- **Passage**:
================
For a position where the skills and techniques can be analyzed in video sessions, then honed through repetition and precise training, and the whole game is laid out in front of them on the field, that analytical mind is certainly a benefit.
“The easiest example is taking something in math,” as Thomas put it. “Where it was a struggle to figure out how to solve this equation, whatever it is, and then all of a sudden it clicks, and from that point on it’s kind of become second nature. And you could definitely apply the same to cricket and soccer.”


Photos by Noah Riffe and Max Aquino
Natural gifts or inclinations are seldom enough to get a player to this level, though. While some of what’s gotten him to this point is in his nature, his upbringing has played a similarly important role. Born in Moscow to a Russian mother, Svetlana, and an American father, Matthew, Thomas and his brother were given constant encouragement and reminders to focus on the effort they put into whatever they were doing rather than the accomplishments that might come along the way.
================
- **Extracted material**:
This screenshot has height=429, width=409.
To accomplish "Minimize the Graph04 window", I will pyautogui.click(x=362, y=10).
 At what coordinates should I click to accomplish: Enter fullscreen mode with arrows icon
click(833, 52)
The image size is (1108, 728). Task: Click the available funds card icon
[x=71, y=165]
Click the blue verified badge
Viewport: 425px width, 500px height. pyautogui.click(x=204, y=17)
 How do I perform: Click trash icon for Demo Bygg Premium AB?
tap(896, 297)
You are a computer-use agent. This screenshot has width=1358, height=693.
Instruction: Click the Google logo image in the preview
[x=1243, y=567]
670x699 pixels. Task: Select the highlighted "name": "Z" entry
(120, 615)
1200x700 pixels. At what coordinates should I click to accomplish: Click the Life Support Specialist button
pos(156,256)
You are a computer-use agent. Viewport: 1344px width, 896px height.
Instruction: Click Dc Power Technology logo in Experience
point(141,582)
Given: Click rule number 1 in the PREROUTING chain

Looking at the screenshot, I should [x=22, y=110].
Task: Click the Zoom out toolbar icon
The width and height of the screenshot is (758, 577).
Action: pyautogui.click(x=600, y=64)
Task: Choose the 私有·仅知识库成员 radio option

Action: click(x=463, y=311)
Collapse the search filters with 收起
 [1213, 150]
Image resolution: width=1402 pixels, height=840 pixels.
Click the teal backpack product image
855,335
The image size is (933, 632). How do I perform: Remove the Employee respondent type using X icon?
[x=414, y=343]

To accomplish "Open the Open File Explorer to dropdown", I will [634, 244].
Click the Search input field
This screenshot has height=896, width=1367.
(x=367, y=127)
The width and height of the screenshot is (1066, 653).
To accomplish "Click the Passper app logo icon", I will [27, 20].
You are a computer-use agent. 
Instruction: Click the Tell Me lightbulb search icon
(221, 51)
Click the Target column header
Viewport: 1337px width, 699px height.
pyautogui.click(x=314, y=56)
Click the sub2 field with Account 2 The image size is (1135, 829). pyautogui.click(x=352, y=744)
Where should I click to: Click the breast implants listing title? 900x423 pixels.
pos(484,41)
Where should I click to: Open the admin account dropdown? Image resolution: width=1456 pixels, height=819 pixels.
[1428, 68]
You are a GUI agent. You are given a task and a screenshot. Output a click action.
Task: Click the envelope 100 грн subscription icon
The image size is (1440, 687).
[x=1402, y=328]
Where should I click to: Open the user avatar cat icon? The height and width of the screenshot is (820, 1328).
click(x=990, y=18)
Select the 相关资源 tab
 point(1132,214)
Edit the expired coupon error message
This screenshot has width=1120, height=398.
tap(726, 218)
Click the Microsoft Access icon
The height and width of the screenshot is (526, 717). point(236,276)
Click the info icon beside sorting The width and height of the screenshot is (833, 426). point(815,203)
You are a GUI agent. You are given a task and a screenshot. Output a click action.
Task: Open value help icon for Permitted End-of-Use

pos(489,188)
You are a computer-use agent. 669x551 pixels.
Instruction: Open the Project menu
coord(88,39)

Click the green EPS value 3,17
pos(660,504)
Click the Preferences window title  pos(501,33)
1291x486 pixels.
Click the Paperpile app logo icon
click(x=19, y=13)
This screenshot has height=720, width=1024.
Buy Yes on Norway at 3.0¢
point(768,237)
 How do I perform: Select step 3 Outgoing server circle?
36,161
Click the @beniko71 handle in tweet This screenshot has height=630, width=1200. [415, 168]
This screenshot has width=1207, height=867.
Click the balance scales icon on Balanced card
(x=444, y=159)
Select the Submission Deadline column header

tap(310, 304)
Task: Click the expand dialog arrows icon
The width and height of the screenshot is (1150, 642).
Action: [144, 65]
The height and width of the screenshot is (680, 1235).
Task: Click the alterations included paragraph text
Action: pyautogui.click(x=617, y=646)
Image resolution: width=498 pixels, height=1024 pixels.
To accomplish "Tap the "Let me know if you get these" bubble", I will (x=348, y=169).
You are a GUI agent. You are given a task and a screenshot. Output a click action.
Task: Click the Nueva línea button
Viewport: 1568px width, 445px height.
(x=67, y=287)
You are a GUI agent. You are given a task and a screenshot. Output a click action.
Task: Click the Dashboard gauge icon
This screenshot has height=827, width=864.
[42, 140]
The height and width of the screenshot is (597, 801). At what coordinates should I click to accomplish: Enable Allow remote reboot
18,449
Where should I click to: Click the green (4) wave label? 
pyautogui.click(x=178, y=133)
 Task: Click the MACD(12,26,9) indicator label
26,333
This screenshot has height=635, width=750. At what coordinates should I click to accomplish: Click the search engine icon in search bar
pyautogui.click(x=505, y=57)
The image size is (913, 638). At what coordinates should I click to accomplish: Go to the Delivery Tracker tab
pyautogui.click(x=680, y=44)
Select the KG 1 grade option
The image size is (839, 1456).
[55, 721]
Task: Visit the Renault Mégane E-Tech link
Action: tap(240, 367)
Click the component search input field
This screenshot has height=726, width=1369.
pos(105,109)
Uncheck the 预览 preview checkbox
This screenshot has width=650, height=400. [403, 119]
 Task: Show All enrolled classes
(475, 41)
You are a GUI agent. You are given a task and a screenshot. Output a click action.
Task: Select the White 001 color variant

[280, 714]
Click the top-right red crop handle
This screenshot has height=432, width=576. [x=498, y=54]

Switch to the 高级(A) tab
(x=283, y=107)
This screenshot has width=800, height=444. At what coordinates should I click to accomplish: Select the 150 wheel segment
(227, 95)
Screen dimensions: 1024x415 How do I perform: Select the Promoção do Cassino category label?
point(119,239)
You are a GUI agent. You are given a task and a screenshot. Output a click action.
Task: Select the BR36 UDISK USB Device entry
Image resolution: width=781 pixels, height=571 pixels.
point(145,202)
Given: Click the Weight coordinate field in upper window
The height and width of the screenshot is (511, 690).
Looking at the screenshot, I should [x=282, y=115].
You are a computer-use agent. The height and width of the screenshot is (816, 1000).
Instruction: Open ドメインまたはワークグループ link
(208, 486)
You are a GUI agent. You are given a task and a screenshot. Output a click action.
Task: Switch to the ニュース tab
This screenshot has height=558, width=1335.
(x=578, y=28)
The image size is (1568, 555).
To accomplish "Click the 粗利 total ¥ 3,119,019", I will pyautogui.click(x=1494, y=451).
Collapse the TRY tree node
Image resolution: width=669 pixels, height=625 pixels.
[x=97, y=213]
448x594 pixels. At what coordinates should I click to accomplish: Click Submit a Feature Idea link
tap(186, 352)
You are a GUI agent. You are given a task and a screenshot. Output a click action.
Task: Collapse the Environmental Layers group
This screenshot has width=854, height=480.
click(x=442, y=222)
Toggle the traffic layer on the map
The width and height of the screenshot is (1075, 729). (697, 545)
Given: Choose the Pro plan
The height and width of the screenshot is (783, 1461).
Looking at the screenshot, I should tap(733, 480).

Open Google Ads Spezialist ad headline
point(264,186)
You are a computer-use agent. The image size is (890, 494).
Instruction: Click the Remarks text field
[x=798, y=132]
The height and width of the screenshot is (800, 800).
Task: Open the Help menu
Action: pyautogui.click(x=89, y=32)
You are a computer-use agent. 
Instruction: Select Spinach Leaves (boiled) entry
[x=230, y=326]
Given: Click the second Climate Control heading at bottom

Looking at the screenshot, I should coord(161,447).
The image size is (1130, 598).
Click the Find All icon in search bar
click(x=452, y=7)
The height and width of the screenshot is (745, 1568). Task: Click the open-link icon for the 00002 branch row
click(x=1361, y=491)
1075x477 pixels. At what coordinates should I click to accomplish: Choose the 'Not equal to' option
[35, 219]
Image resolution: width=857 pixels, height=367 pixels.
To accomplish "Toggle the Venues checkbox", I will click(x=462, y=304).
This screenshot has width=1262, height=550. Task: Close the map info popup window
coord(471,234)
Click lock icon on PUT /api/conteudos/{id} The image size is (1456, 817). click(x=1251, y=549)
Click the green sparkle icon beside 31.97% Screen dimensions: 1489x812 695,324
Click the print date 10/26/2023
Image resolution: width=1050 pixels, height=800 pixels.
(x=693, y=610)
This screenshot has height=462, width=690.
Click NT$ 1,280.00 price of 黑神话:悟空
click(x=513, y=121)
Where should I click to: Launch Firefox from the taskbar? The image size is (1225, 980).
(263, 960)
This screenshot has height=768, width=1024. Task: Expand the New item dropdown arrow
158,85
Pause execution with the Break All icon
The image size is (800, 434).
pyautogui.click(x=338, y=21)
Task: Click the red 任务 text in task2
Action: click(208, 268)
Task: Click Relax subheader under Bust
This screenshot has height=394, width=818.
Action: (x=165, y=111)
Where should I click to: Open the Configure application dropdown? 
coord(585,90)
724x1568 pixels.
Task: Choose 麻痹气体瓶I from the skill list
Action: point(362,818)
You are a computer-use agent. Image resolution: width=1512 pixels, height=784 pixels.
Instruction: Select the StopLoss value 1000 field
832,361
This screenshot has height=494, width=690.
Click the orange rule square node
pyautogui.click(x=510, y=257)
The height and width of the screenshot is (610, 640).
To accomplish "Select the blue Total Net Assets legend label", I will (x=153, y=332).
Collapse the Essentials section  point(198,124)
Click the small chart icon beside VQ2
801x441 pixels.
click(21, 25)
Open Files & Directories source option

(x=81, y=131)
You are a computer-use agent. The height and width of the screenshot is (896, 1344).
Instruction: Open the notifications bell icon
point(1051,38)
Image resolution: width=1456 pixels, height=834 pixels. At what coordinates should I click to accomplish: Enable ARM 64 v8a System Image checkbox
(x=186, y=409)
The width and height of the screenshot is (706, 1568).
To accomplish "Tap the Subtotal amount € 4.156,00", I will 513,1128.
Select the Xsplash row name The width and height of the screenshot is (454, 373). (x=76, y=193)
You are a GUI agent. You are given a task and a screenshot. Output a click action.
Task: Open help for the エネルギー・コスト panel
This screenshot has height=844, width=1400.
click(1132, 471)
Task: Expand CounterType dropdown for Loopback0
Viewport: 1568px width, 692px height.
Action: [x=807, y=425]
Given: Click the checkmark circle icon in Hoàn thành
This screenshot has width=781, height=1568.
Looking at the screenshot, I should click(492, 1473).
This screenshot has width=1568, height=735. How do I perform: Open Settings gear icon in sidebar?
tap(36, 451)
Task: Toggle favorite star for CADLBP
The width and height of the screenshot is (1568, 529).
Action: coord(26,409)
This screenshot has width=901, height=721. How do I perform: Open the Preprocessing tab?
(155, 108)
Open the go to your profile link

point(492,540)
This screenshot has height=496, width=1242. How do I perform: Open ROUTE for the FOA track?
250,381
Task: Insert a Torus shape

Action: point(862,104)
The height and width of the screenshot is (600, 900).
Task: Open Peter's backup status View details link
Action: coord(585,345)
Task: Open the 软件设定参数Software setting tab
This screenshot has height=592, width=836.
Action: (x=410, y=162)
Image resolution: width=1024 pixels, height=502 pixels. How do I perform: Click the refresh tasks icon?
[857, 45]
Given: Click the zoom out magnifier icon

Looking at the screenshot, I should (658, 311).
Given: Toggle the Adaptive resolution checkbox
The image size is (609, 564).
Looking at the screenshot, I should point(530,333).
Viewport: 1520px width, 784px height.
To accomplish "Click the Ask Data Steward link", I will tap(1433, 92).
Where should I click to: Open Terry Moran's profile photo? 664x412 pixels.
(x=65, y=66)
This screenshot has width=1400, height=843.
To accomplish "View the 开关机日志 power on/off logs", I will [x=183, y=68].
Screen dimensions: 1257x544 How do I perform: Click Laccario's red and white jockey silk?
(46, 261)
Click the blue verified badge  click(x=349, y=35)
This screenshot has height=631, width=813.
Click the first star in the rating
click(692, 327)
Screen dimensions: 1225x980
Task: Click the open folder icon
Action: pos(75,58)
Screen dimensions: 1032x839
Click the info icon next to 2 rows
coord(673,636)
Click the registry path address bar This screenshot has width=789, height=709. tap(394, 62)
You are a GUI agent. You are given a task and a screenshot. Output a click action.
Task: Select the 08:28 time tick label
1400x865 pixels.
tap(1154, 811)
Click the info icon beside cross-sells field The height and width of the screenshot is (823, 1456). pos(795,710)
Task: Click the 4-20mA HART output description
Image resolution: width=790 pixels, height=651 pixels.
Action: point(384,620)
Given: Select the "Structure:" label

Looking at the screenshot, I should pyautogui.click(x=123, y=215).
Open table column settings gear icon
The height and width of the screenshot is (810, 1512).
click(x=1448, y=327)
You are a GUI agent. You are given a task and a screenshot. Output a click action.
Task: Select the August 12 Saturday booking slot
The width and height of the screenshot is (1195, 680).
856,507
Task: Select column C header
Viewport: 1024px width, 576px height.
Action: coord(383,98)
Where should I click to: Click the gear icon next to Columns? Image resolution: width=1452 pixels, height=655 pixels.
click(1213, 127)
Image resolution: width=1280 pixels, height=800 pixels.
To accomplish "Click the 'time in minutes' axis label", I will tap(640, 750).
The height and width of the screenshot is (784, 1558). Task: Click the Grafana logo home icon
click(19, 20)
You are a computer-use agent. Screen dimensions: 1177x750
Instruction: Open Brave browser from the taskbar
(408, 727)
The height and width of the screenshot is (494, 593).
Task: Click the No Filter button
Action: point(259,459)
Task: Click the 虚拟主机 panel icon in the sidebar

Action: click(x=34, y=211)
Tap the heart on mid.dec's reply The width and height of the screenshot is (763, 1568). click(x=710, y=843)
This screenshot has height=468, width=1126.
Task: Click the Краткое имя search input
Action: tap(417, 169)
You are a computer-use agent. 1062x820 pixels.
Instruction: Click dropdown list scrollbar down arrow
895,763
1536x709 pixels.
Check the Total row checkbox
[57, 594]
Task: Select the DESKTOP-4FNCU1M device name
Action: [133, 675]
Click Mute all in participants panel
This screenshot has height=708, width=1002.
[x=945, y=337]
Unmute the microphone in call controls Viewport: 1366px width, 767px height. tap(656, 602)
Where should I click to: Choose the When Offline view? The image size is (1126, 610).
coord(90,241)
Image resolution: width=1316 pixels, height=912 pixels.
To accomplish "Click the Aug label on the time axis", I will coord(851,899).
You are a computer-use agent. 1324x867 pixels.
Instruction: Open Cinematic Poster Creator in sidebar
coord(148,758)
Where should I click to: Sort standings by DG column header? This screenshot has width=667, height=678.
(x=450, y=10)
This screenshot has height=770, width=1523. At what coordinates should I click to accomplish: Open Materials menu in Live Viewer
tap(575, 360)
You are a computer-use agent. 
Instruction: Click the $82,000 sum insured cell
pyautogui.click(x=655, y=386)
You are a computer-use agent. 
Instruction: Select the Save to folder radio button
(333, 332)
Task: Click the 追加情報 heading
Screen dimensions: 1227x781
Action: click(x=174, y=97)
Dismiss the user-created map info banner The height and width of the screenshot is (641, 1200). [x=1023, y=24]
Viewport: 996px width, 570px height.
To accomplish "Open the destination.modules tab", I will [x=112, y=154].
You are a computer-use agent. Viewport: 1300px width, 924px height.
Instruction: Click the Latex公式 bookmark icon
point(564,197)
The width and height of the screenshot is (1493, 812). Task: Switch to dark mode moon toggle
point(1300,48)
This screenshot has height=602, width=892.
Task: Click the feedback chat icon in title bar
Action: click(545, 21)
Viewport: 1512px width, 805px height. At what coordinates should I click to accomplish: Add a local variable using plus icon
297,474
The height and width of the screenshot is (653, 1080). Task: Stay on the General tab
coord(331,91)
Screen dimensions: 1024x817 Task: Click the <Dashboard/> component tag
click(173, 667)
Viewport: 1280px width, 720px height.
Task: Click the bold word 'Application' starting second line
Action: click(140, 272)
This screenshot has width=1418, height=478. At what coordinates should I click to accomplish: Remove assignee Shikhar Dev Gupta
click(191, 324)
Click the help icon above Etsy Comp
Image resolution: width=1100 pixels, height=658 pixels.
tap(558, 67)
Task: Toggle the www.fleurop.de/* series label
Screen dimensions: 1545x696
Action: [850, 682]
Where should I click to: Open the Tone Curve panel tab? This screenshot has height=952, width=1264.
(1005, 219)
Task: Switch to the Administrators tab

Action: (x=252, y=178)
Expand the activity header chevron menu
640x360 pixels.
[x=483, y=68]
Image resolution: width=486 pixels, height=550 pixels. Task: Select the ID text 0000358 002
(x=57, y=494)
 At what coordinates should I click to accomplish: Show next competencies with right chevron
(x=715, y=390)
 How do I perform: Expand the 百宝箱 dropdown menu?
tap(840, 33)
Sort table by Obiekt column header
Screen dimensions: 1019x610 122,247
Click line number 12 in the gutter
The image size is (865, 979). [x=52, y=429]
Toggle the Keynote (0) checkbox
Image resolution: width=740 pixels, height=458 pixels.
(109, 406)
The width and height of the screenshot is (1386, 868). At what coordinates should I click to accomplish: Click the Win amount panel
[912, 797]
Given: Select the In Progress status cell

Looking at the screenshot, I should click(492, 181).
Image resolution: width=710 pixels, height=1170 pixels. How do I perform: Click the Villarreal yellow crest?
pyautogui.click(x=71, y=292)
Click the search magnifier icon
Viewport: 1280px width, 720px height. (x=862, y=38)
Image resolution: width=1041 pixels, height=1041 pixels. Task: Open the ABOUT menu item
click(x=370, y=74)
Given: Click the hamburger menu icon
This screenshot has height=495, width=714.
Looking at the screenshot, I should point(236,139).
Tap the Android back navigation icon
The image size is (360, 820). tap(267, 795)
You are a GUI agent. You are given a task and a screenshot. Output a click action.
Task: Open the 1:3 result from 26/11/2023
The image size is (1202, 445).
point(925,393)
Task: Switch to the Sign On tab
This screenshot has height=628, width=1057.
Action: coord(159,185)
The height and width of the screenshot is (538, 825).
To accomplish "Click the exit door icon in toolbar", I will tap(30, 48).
================
- **Prompt 1**: Rewrite the passage about Thomas between "Photos by Noah" and "along the way.", inclusive, putting "childhood" in place of "upbringing".
- **Prompt 2**: Carry the passage about Thomas on from its last sentence.
The entries have no role here.

- **Response box 1**:
Photos by Noah Riffe and Max Aquino
Natural gifts or inclinations are seldom enough to get a player to this level, though. While some of what’s gotten him to this point is in his nature, his childhood has played a similarly important role. Born in Moscow to a Russian mother, Svetlana, and an American father, Matthew, Thomas and his brother were given constant encouragement and reminders to focus on the effort they put into whatever they were doing rather than the accomplishments that might come along the way.

- **Response box 2**:
“It was just always about effort. It was never about the outcome,” said Thomas. “It was always about how much you committed to whatever it was you would do, and that mentality, which I know for a fact they both apply to their lives, is the underlying bedrock of building whatever technical and tactical and whatever pieces you layer on to get the results. But the effort was the only thing that they ever really spoke about, and when the effort is there, more often the desire to learn is there in the enjoyment that comes from that.”
Knowing that he had done everything possible to prepare for the Minnesota shootout certainly helped put the loss behind him, but Thomas also had some previous experiences that he could lean on. That night in St. Paul was hardly the first time in Andrew’s sporting life that he’d known real disappointment.
He had to navigate a back injury not long after arriving in Seattle and redshirted during his freshman year at Stanford, but before all that his greatest disappointment had come as a cricketer. As an under-16 he was called up for an England u-17 trip to Dubai where they would play against Pakistan’s u-17s in four competitive games. It was his first call-up to any national team and he was one of only three u-16 players called into the camp, and as a wicket-keeper (a fielding position in cricket that’s somewhere between a goalkeeper and a catcher in baseball) he was only involved in one of the games on the trip.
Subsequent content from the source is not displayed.